**Data**
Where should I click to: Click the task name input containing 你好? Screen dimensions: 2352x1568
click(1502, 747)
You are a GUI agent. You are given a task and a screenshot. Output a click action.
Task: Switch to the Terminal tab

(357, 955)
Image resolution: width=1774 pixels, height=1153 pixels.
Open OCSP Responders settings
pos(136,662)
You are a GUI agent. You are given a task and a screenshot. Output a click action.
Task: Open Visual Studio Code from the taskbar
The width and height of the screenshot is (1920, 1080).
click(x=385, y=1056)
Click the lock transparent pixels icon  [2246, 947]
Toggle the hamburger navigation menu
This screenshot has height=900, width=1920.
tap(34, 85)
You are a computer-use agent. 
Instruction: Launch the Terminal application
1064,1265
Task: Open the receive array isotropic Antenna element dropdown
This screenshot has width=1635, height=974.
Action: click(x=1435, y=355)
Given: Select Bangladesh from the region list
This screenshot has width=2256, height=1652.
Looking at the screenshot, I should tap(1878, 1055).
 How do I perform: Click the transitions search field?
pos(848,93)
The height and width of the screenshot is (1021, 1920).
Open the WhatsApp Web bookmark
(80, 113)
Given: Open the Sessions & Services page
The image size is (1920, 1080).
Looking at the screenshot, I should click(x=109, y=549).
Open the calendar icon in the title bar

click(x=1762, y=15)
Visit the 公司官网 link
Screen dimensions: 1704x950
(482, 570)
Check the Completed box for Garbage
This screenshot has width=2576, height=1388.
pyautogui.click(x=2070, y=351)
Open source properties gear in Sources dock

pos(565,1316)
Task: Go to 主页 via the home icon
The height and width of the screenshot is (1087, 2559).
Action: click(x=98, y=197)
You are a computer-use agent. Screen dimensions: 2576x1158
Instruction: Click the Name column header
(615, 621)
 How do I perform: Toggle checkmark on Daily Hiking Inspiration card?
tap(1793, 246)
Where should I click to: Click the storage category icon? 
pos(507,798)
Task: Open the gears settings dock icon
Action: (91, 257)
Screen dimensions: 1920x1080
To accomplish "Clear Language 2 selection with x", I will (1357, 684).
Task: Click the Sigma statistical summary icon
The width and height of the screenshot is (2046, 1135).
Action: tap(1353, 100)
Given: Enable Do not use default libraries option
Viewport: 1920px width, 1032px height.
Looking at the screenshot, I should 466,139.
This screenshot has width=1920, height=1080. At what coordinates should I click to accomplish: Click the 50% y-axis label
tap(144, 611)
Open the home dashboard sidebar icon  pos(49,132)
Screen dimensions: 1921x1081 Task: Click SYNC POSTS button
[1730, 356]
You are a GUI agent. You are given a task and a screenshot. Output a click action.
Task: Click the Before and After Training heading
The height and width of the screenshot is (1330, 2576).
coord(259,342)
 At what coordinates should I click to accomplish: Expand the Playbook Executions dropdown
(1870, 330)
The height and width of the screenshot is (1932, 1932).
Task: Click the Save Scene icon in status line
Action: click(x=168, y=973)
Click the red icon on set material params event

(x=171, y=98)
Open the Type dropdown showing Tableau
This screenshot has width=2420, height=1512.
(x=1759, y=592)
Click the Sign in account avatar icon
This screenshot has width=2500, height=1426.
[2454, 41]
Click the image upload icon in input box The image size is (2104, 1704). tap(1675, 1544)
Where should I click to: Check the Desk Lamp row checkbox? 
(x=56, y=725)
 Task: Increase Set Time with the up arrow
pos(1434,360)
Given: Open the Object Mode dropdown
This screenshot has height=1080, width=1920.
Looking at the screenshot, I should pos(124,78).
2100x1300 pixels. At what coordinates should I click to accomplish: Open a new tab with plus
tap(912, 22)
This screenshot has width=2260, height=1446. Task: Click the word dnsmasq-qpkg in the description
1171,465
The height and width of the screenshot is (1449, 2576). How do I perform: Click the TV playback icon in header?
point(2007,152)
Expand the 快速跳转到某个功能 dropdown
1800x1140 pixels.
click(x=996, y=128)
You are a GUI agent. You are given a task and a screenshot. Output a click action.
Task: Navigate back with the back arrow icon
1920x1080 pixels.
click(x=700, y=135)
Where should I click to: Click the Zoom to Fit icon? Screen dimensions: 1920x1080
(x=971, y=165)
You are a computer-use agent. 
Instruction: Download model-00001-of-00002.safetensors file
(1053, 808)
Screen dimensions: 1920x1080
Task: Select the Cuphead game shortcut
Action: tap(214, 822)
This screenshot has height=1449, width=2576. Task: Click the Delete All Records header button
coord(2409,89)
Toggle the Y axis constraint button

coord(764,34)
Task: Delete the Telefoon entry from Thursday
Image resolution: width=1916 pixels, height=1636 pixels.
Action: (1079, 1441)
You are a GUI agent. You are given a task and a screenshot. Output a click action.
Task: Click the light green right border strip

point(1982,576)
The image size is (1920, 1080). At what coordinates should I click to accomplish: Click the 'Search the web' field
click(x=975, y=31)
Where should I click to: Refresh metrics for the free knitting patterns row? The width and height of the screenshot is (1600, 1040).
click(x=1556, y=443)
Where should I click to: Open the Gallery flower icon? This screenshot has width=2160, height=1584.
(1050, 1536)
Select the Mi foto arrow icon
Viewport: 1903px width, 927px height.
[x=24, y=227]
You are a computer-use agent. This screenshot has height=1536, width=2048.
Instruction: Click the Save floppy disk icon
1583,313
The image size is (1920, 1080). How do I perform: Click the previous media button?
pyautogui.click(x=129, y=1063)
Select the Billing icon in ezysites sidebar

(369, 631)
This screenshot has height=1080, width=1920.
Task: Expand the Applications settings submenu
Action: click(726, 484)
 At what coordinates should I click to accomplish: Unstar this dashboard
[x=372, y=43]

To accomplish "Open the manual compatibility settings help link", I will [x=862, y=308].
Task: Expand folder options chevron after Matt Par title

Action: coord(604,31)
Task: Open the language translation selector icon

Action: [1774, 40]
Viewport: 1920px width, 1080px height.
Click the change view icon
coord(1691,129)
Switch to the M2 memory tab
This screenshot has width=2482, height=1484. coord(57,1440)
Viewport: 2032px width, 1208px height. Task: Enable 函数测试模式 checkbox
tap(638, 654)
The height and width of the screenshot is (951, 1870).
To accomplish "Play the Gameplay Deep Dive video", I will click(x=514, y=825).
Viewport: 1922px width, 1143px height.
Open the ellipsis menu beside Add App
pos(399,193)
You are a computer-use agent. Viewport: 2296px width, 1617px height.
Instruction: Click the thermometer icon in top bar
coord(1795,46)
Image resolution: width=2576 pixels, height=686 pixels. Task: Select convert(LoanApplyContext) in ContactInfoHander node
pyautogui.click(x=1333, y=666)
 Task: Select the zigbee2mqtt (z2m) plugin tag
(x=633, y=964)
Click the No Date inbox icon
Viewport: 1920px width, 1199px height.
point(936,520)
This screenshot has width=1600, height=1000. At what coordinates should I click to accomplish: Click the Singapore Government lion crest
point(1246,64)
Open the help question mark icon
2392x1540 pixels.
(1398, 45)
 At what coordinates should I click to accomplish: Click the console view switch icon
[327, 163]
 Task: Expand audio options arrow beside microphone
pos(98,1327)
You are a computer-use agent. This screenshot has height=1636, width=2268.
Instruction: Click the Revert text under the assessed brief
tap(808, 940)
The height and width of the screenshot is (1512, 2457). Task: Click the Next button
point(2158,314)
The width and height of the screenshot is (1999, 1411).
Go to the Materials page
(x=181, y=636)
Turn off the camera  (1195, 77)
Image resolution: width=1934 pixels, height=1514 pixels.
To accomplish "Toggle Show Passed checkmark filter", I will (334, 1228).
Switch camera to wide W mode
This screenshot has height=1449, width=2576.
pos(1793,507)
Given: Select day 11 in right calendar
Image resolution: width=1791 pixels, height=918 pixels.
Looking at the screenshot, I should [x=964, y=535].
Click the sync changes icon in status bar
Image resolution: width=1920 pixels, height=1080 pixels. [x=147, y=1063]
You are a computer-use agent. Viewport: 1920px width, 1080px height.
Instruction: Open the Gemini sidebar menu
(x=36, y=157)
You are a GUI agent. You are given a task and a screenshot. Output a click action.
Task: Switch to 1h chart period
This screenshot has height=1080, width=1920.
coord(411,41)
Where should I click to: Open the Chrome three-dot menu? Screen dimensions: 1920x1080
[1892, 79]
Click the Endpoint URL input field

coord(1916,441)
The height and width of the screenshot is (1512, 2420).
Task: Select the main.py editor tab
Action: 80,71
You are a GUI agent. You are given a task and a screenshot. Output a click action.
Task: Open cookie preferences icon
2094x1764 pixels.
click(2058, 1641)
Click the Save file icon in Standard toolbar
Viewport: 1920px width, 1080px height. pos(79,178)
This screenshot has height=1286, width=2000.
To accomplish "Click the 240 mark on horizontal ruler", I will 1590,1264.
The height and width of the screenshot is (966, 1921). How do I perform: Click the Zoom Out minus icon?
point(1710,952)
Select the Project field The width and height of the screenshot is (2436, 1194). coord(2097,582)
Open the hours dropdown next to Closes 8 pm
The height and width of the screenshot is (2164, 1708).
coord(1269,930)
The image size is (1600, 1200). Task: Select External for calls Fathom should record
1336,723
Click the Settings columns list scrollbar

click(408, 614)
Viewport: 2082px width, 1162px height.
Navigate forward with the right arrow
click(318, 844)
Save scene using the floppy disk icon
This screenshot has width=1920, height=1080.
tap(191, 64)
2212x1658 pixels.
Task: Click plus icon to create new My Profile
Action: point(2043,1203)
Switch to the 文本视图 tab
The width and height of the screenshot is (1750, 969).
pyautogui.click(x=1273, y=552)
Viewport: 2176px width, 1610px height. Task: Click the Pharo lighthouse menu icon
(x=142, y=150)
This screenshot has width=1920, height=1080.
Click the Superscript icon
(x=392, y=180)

**What this task involves**
The lines you return should be those above that contain the word "computer", every one of them.

**Answer to the problem**
You are a computer-use agent. 
You are a computer-use agent. Screen dimensions: 2576x1158
You are a computer-use agent. 
You are a computer-use agent. This screenshot has height=1536, width=2048.
You are a computer-use agent. Viewport: 2296px width, 1617px height.
You are a computer-use agent. This screenshot has height=1636, width=2268.
You are a computer-use agent. Viewport: 1920px width, 1080px height.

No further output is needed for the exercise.